Post-Keynesian Economics Explained

Post-Keynesian economics focuses on the principle of effective demand, signifying the importance of demand and economic performance as its core determinant. The school of thought suggests that the future is fundamentally uncertain, and a capitalist economy is majorly demand-driven. It stresses the importance of analyzing consumer behavior, rationality (the basis of rational behavior), and social conflict.

The post-Keynesian economics new foundations originate from the works of British economist John Maynard Keynes and state that no in-built mechanisms can ensure total employment and complete resource utilization. It further emphasizes that economic activity depends on income distribution, consumption, investment, consumer spending, government spending, import-export figures, monetary policy, etc. Any fluctuation and movement in these aspects leads to a shift in the aggregate demand. Also, it is worth noting that PKE does not assign any importance to the General Equilibrium theory, which states how demand and supply bring an equilibrium across prices in an economy.

According to PKE, aggregate demand impacts an economy in the short term and across long periods. It does not account for labor market and wage flexibility. Post-Keynesian economics propagates the idea of the future of an economy being uncertain and argues that government intervention can rebuild or stabilize it.

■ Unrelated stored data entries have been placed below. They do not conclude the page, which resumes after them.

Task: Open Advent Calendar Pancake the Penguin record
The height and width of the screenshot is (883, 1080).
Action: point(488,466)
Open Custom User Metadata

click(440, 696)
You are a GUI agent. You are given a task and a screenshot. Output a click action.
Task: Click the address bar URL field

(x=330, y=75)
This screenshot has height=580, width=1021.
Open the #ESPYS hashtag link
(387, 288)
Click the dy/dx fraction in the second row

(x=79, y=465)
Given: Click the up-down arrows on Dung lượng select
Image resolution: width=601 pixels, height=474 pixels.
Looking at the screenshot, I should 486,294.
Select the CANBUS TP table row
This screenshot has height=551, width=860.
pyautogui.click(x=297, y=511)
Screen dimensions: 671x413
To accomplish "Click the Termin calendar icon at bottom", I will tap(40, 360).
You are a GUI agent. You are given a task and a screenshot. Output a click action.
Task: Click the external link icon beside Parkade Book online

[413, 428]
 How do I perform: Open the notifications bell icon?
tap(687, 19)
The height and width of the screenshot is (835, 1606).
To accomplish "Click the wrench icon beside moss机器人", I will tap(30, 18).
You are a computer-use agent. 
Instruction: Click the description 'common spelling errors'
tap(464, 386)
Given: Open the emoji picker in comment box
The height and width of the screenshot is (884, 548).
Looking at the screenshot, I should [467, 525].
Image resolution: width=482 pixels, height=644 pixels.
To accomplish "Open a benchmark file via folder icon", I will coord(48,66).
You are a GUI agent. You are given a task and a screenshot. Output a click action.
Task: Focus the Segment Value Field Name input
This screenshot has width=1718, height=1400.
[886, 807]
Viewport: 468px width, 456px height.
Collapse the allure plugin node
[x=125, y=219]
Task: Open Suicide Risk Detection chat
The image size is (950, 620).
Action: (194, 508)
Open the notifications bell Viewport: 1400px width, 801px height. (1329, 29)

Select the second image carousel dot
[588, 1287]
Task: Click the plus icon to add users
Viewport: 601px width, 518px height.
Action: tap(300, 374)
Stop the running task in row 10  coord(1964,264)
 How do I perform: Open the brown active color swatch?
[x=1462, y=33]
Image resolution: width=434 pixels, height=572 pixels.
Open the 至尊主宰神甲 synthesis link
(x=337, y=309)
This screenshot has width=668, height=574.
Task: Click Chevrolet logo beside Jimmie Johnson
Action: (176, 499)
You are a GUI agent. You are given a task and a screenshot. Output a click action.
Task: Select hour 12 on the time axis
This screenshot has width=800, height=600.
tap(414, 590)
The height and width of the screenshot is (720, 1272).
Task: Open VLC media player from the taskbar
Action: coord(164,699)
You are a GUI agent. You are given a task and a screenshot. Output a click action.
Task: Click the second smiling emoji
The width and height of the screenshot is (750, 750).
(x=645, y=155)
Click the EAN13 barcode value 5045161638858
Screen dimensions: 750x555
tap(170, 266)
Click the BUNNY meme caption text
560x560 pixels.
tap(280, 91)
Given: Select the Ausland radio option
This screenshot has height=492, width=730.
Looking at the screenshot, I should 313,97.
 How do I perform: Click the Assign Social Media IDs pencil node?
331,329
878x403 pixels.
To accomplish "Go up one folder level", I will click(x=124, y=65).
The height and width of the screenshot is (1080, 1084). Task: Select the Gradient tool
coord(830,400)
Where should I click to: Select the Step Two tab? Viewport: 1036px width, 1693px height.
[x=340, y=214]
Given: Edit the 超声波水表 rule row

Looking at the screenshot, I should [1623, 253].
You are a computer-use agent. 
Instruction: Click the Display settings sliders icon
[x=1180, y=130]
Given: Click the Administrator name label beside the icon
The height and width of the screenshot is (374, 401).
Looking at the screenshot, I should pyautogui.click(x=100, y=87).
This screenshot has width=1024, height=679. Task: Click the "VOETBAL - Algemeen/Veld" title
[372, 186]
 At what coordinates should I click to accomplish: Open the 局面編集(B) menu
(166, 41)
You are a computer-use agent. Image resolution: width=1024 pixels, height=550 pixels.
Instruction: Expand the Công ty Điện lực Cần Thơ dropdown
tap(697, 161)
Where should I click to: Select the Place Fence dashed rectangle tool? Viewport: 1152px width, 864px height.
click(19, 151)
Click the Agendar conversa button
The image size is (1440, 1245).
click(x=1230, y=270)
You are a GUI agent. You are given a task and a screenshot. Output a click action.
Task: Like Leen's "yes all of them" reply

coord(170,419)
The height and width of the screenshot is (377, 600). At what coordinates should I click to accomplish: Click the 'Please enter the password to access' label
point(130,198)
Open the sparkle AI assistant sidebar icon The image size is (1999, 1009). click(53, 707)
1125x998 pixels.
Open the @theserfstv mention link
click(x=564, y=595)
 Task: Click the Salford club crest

Therefore, according to PKE, the three main measures a government can implement are debt management, interest rates, and market regulation.

These economists also believe in the endogenous money supply theory, which states that the money supply in an economy is governed by many economic variables and entities and not just by the central bank of a country.

This branch of economics diverges from the theories proposed by neoclassical economists in many ways, particularly because they do not accept a simplified view of the factors that affect economic conditions in the real world. PKE does not believe in the assumptions neoclassical economists proposed while explaining how an economy works or progresses.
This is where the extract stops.